Moçambique está a tentar responder às fragilidades expostas pelas recentes cheias, secas e ciclones através de uma dupla frente: assegurar sementes de qualidade para a próxima campanha agrária e promover sistemas de produção mais resilientes, capazes de conciliar produtividade, conservação dos recursos naturais e adaptação às alterações climáticas. Na abertura da Reunião Nacional de Sementes, em Maputo, o Ministro da Agricultura, Ambiente e Pescas, Roberto Albino, anunciou a disponibilização de 75 milhões de dólares para financiar a aquisição de sementes certificadas durante a campanha agrária 2026/27. A medida deverá concentrar-se em culturas alimentares estratégicas, nomeadamente milho, arroz e feijão, com a intenção de garantir procura regular, estimular o aumento da produção nacional e dar maior previsibilidade ao investimento privado no sector.

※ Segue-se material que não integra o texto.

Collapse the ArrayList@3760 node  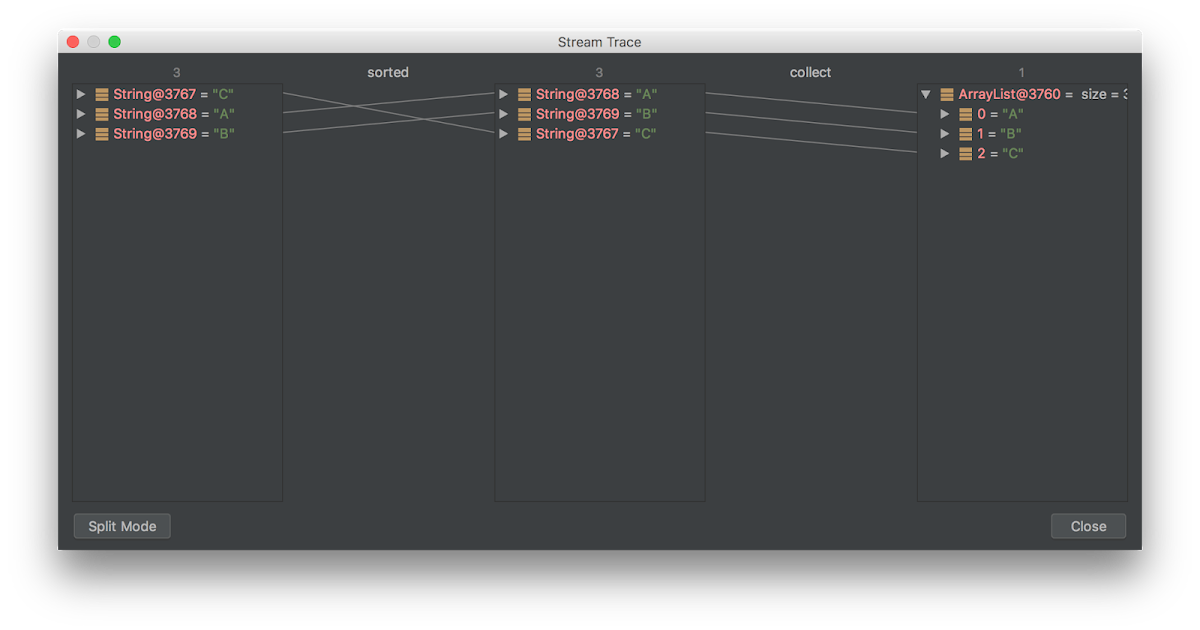point(925,93)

A dimensão da decisão está directamente relacionada com uma vulnerabilidade que se tornou evidente durante a resposta às cheias deste ano. Segundo o ministro, apesar de existirem recursos financeiros para a aquisição de sementes, o mercado nacional não dispunha de volumes suficientes para responder à procura de emergência, levando o País a importar cerca de 80% das sementes distribuídas nesse contexto. O problema, portanto, não se resume à disponibilidade de financiamento. Está também ligado à capacidade produtiva nacional, à qualidade da semente, à organização da procura, à previsibilidade dos contratos e à capacidade de resposta do sector privado perante eventos climáticos cada vez mais severos.

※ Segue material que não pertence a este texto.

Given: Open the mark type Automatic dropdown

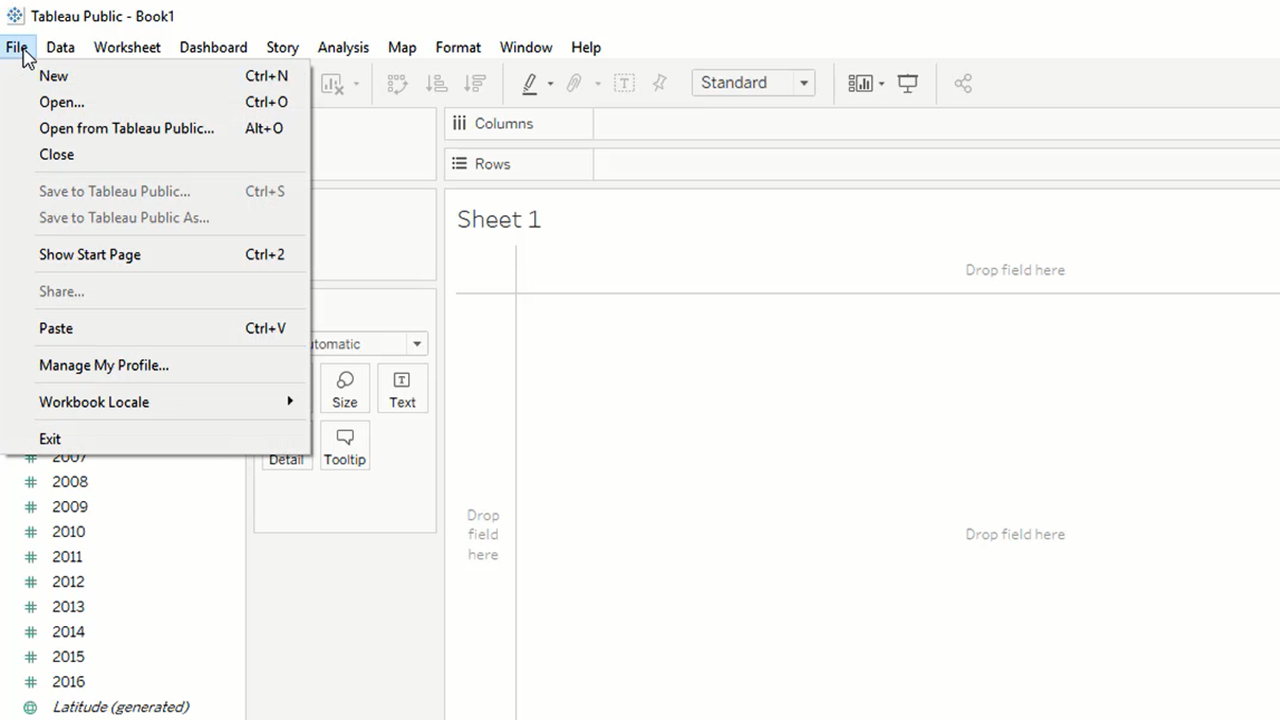Looking at the screenshot, I should pyautogui.click(x=416, y=344).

Do Apoio De Emergência À Construção De Um Mercado Nacional O compromisso de disponibilizar fundos destinados especificamente à compra de sementes procura corrigir uma das principais limitações do sector: a ausência de um mercado suficientemente previsível para induzir produtores e empresas a aumentarem a sua capacidade. A mensagem deixada pelo Governo é a de que os recursos financeiros deverão constituir uma garantia efectiva de procura, permitindo aos operadores planear produção, investir em multiplicação de sementes e ampliar a oferta de variedades adaptadas às diferentes realidades agro-ecológicas do País.

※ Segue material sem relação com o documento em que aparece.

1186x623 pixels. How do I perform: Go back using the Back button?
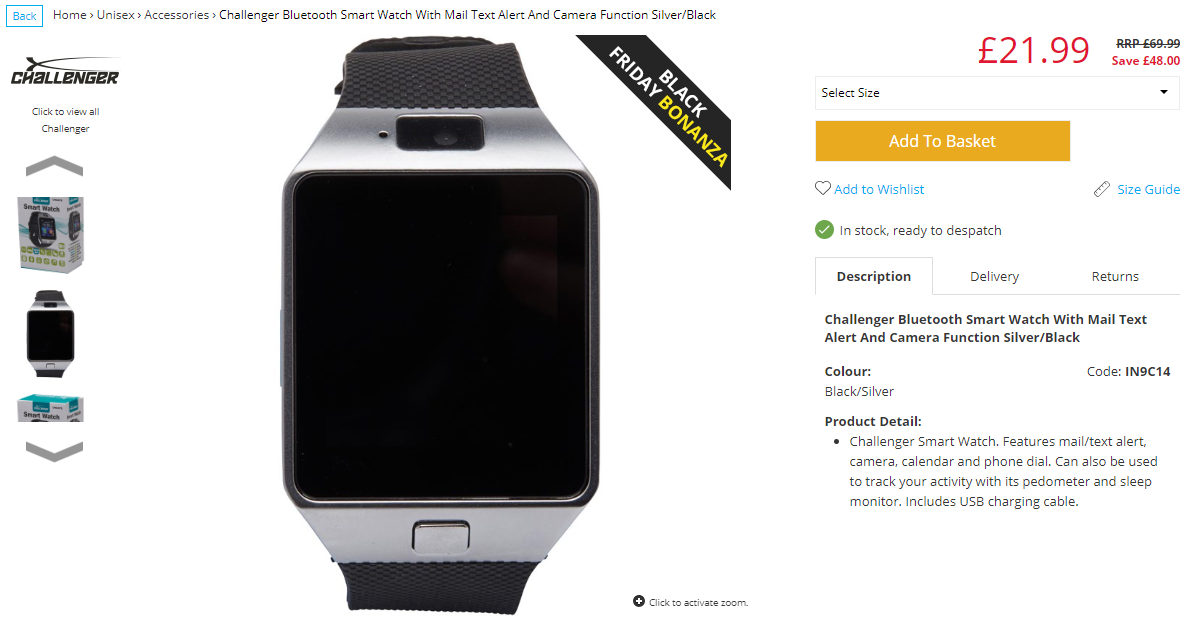[x=24, y=15]
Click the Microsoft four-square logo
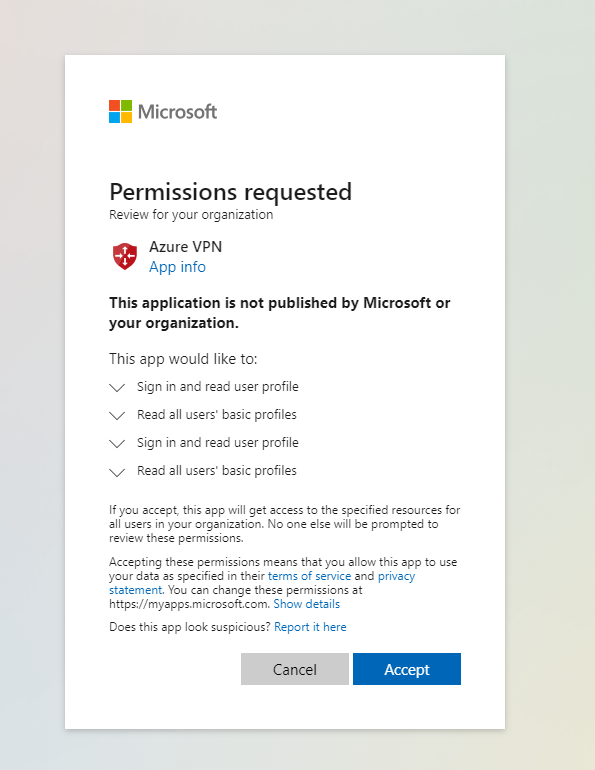The height and width of the screenshot is (770, 595). click(120, 111)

Roberto Albino apelou, por isso, ao sector privado para expandir a produção nacional, sustentando que a previsibilidade deverá ser assegurada num horizonte que se estende até 2030. A perspectiva é relevante porque a importação pode responder a uma emergência pontual, mas não substitui a construção de uma indústria nacional de sementes. Uma cadeia local robusta reduz tempos de resposta, cria oportunidades empresariais, diminui a exposição a restrições externas de oferta e permite desenvolver variedades mais ajustadas às condições de solo, clima e produção das diferentes regiões moçambicanas.